**ABOUT THIS TASK**. Repeat all of the entries, please, keeping each line exact.
═════ SOURCE DATA
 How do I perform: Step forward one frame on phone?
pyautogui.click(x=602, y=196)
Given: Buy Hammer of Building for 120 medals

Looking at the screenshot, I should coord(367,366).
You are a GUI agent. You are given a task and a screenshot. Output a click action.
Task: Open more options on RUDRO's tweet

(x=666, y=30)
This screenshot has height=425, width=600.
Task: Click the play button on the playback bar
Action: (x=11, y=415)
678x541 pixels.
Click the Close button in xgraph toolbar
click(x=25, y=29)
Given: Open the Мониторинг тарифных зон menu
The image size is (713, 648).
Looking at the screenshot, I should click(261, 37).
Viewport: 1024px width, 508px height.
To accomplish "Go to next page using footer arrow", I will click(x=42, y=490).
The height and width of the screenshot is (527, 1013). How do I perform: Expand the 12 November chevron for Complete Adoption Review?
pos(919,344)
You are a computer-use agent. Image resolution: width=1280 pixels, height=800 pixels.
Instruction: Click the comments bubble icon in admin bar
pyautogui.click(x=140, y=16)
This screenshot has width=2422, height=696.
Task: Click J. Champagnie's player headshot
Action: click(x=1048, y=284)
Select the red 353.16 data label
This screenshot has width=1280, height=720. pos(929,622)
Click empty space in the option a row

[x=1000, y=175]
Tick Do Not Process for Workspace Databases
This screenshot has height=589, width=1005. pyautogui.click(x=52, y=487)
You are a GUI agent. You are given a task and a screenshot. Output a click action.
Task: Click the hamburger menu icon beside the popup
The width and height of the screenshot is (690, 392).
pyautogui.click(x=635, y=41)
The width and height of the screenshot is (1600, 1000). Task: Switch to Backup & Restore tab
══════════
**SOLUTION TO THIS PROBLEM**.
 How do I perform: Step forward one frame on phone?
pyautogui.click(x=602, y=196)
Given: Buy Hammer of Building for 120 medals

Looking at the screenshot, I should coord(367,366).
You are a GUI agent. You are given a task and a screenshot. Output a click action.
Task: Open more options on RUDRO's tweet

(x=666, y=30)
This screenshot has height=425, width=600.
Task: Click the play button on the playback bar
Action: (x=11, y=415)
678x541 pixels.
Click the Close button in xgraph toolbar
click(x=25, y=29)
Given: Open the Мониторинг тарифных зон menu
The image size is (713, 648).
Looking at the screenshot, I should click(261, 37).
Viewport: 1024px width, 508px height.
To accomplish "Go to next page using footer arrow", I will click(x=42, y=490).
The height and width of the screenshot is (527, 1013). How do I perform: Expand the 12 November chevron for Complete Adoption Review?
pos(919,344)
You are a computer-use agent. Image resolution: width=1280 pixels, height=800 pixels.
Instruction: Click the comments bubble icon in admin bar
pyautogui.click(x=140, y=16)
This screenshot has width=2422, height=696.
Task: Click J. Champagnie's player headshot
Action: click(x=1048, y=284)
Select the red 353.16 data label
This screenshot has width=1280, height=720. pos(929,622)
Click empty space in the option a row

[x=1000, y=175]
Tick Do Not Process for Workspace Databases
This screenshot has height=589, width=1005. pyautogui.click(x=52, y=487)
You are a GUI agent. You are given a task and a screenshot. Output a click action.
Task: Click the hamburger menu icon beside the popup
The width and height of the screenshot is (690, 392).
pyautogui.click(x=635, y=41)
The width and height of the screenshot is (1600, 1000). Task: Switch to Backup & Restore tab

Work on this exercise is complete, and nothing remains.